LONDON, Nov. 22 (UPI) -- British health authorities say hospitals must do more to prevent doctors from drilling holes in the wrong side of a patient's head during brain surgery.
Three years ago, the National Patient Safety Agency concluded hospitals lacked a standard method of marking patients – with some doctors using a pen to mark the side to be operated on and others marking the side not scheduled for operation.
Since then, there have been another 15 reports of British surgeons beginning brain surgery on the wrong side of the head, The Daily Telegraph reported Saturday, noting none of the 15 patients died.
An estimated 3,000 such operations are conducted in Britain each year to access the brain for delicate surgery or to relieve pressure in the skull where the brain has swelled because of disease or trauma, the Telegraph said.
British hospitals face penalties if they do not adopt explicit surgery guidelines set by the World Health Organization, said Kevin Cleary, medical director of the Patient Safety Agency.
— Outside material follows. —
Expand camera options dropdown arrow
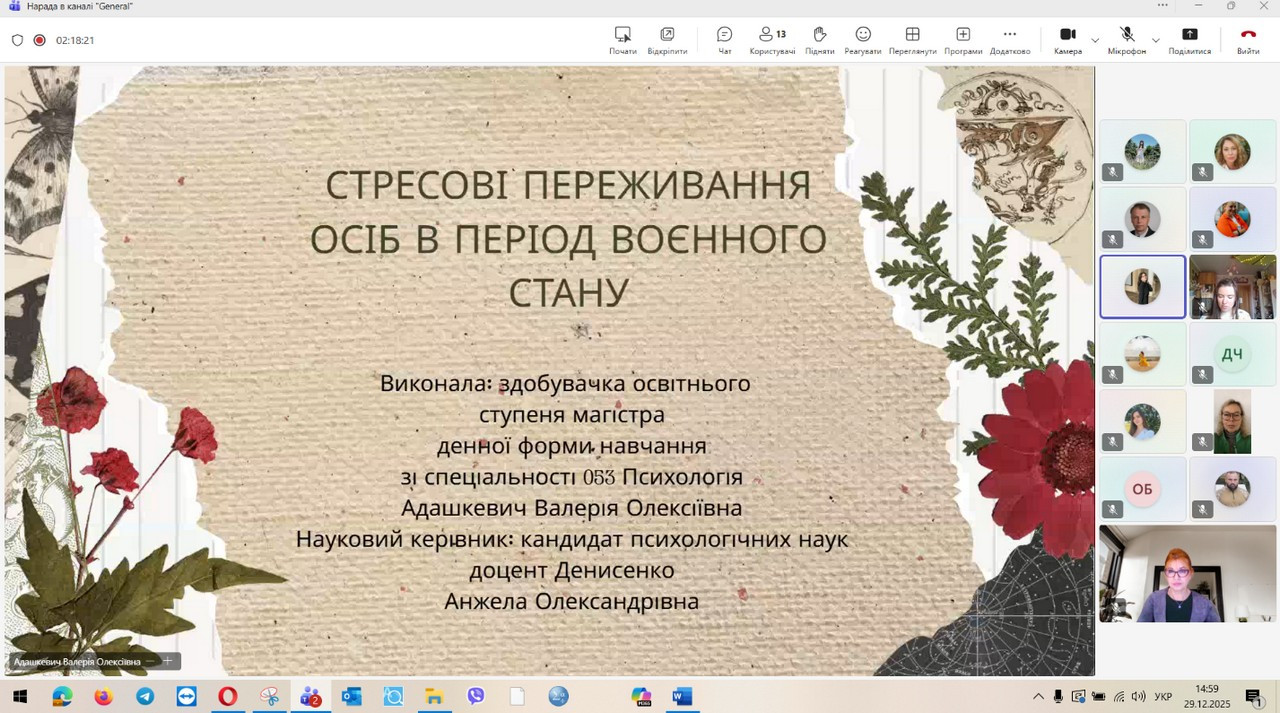This screenshot has height=713, width=1280. (x=1095, y=40)
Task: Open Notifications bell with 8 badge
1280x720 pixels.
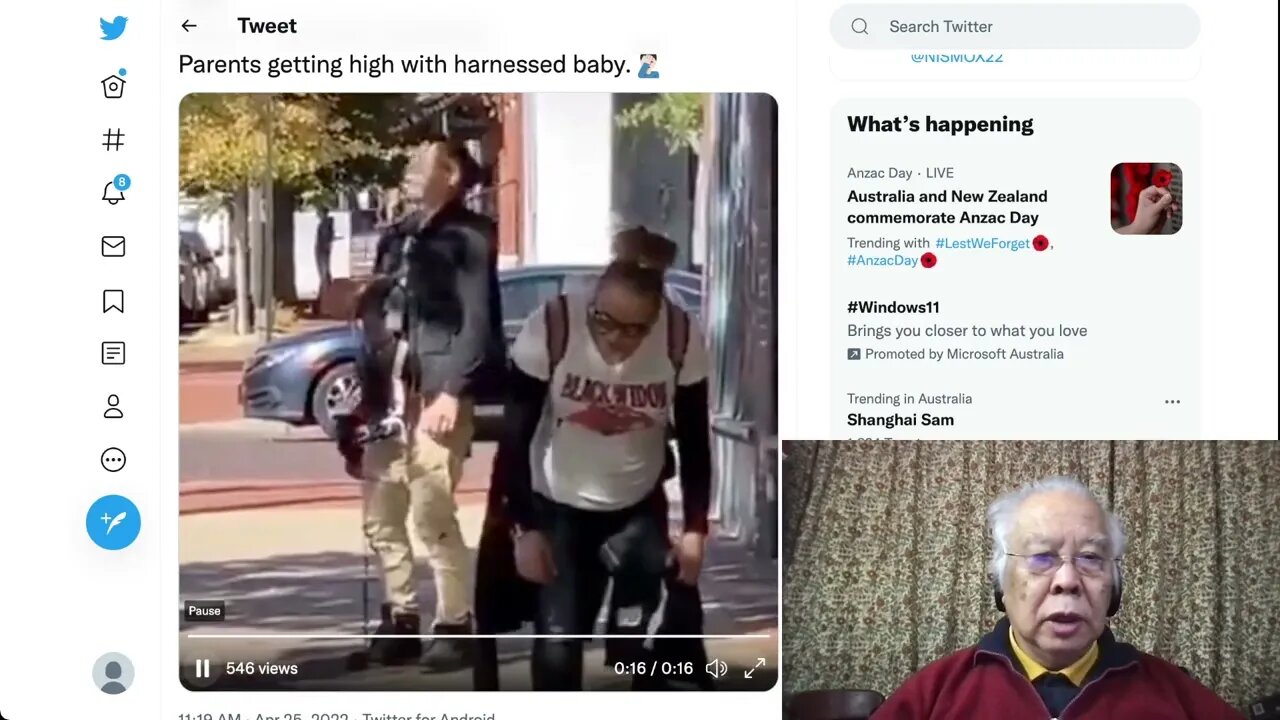Action: [113, 192]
"These incidents reveal that staff are not always following best practice procedures for pre-surgery checks and this is causing avoidable errors to occur in our neurosurgical units," Cleary said.
The World Health Organization Surgical Safety Checklist details procedures to ensure the correct operation is about to be performed on the correct body part, Cleary said. The checklist has been compared to the check list executed by pilots before takeoff.